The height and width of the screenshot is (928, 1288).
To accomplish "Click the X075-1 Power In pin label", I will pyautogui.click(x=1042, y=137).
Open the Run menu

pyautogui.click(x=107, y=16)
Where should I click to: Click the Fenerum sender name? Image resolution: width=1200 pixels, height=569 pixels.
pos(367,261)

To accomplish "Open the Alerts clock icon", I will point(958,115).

********

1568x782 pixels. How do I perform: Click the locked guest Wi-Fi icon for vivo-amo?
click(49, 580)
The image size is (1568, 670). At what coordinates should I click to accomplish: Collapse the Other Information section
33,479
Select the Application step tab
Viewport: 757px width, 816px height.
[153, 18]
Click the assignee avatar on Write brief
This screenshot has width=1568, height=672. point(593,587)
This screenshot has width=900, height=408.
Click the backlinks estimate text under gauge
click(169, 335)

********

YOUR OBJECTIVE: Read through the listing and copy each line in which the word "will" occurs.

TASK ANSWER:
To accomplish "Click the X075-1 Power In pin label", I will pyautogui.click(x=1042, y=137).
To accomplish "Open the Alerts clock icon", I will point(958,115).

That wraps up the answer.